Une publication au BODACC constate une décision de justice à sa date, rien de plus. Cette page n'attribue aucun score de risque, ne produit aucune notation d'entreprise, ne classe aucune société et ne pronostique rien.

Qu'est-ce qu'une liquidation judiciaire, et en quoi diffère-t-elle du redressement ?

La liquidation judiciaire est une procédure collective ouverte à tout débiteur mentionné à l'article L. 640-2 (commerçants, artisans, agriculteurs, autres professionnels indépendants y compris les professions libérales, et personnes morales de droit privé) en cessation des paiements et dont le redressement est manifestement impossible. L'article L. 640-1 du Code de commerce précise qu'elle est destinée à mettre fin à l'activité de l'entreprise ou à réaliser le patrimoine du débiteur par une cession globale ou séparée de ses droits et de ses biens. C'est la double condition économique qui compte : la cessation des paiements ne suffit pas, il faut aussi que le redressement soit manifestement impossible.

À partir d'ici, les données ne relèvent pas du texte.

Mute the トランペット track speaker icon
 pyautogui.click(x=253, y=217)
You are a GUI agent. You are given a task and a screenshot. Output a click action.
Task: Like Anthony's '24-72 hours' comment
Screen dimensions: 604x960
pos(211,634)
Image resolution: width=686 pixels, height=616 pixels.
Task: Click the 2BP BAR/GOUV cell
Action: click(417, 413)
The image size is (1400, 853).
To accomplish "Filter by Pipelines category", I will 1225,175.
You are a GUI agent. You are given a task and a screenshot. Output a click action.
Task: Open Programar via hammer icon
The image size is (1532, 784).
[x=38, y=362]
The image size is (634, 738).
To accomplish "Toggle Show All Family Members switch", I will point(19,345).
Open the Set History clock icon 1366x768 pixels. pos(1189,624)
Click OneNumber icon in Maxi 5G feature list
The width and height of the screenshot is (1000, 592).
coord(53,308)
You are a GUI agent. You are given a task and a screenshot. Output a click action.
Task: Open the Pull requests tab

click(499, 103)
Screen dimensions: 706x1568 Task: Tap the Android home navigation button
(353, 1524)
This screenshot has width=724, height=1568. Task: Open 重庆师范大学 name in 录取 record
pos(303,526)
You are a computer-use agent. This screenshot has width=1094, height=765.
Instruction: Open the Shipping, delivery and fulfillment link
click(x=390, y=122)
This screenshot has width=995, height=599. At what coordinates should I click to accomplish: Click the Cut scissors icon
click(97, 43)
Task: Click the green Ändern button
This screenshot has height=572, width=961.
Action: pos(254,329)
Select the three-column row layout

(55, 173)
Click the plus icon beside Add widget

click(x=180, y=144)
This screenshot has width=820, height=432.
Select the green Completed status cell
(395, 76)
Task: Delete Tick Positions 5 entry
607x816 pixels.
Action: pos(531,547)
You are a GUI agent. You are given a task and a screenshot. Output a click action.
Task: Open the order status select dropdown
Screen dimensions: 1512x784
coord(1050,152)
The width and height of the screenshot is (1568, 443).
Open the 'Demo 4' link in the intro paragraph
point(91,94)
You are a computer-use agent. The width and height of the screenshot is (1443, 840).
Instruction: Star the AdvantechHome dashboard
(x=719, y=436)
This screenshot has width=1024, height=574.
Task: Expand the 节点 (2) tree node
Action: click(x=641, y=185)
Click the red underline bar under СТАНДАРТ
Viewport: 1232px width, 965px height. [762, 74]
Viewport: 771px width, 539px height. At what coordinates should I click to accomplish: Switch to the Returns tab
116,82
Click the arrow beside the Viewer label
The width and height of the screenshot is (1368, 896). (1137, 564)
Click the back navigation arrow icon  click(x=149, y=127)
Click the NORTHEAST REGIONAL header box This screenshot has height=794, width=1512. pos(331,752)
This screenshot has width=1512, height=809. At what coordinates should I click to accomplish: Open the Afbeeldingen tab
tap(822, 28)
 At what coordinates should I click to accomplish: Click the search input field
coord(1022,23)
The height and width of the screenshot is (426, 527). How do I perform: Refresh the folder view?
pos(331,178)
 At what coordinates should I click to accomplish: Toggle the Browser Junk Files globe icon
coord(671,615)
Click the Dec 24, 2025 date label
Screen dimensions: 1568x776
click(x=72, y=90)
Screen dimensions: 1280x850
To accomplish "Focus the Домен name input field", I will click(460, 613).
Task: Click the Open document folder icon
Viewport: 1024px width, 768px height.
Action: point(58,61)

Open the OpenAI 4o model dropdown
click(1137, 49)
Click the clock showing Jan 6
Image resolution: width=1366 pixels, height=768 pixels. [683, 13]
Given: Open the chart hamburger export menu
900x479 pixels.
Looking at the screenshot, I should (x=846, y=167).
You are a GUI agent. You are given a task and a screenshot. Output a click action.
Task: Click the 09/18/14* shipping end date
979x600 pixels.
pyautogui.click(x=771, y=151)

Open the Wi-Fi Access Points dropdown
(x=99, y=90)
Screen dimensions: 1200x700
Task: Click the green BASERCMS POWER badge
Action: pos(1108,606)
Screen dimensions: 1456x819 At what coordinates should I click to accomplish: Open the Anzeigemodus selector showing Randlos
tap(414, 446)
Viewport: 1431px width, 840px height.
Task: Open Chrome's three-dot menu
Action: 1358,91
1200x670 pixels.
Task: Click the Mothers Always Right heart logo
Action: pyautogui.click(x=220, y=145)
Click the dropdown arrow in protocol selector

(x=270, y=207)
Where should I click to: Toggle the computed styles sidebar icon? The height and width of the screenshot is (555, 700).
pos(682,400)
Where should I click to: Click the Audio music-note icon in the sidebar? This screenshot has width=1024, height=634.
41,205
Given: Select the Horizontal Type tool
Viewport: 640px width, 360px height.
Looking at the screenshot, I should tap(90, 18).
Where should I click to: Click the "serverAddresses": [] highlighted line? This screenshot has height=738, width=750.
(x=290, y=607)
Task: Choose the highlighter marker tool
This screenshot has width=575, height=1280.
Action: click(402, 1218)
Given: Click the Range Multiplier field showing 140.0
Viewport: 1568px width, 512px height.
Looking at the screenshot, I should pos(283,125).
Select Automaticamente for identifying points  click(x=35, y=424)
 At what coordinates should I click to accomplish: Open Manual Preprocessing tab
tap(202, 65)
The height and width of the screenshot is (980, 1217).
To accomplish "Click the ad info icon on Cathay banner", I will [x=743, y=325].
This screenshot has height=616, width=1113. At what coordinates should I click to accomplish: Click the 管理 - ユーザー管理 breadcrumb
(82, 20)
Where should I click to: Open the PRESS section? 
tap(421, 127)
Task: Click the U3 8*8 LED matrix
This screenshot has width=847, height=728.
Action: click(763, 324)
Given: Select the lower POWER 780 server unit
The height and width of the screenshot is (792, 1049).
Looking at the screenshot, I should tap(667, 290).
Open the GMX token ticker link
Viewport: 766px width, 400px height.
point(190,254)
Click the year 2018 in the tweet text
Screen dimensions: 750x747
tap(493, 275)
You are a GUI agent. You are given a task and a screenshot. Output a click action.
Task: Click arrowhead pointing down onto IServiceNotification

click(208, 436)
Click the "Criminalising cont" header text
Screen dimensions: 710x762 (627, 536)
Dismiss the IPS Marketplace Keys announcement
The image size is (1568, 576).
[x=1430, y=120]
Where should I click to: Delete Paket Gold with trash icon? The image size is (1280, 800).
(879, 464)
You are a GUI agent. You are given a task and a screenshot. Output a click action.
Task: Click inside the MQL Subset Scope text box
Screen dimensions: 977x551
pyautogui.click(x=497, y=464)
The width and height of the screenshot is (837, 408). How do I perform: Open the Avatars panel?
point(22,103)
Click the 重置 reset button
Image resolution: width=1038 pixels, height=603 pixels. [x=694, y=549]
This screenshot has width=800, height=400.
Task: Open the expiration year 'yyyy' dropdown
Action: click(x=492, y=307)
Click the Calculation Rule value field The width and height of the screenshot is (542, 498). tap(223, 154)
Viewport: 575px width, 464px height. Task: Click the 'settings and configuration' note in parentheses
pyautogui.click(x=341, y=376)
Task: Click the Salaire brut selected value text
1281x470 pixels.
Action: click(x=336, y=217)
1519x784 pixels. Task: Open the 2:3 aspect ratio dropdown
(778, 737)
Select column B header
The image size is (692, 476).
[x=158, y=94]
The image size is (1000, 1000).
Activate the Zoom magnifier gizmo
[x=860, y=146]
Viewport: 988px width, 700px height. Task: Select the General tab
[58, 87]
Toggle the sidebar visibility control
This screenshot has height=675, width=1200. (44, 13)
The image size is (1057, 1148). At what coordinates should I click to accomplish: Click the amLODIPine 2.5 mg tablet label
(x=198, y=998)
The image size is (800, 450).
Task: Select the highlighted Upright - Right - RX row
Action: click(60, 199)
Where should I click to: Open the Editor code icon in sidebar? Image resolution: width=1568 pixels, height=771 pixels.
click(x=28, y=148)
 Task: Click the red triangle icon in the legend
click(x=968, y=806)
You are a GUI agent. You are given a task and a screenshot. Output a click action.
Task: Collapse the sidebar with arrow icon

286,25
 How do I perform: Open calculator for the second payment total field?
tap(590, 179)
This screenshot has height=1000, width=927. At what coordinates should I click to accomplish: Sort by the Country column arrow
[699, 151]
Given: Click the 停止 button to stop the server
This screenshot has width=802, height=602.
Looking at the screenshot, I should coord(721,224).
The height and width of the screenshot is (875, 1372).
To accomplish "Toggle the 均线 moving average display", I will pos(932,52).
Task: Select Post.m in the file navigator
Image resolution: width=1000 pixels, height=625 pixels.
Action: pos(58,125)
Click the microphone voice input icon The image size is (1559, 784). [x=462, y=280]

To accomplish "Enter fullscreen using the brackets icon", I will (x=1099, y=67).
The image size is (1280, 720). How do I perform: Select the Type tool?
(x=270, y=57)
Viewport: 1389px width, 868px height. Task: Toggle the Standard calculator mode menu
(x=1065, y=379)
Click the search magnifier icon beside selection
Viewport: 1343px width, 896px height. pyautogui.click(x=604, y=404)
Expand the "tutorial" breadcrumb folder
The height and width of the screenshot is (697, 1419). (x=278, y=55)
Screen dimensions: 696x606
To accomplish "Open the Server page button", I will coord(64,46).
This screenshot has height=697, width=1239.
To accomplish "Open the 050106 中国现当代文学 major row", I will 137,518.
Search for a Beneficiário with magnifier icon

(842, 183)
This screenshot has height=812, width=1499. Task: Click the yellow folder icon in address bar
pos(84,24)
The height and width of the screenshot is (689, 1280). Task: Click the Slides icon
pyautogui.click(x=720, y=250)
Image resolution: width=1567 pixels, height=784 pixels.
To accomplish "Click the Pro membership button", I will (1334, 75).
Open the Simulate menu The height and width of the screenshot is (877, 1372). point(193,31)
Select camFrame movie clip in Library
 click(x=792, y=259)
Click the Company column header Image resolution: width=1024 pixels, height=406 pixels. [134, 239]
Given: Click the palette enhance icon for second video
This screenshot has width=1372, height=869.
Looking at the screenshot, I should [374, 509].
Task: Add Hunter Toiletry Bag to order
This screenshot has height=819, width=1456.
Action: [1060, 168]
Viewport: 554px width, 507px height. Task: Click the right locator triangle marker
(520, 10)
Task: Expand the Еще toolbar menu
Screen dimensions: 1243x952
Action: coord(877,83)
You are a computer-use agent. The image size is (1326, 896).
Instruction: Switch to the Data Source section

Le redressement judiciaire répond à la première condition seulement. L'article L. 631-1 du même code l'ouvre au débiteur qui, dans l'impossibilité de faire face au passif exigible avec son actif disponible, est en cessation des paiements ; la procédure est destinée à permettre la poursuite de l'activité, le maintien de l'emploi et l'apurement du passif. Le même texte ajoute qu'un débiteur qui établit que les réserves de crédit ou les moratoires consentis par ses créanciers lui permettent de faire face au passif exigible avec son actif disponible n'est pas en cessation des paiements.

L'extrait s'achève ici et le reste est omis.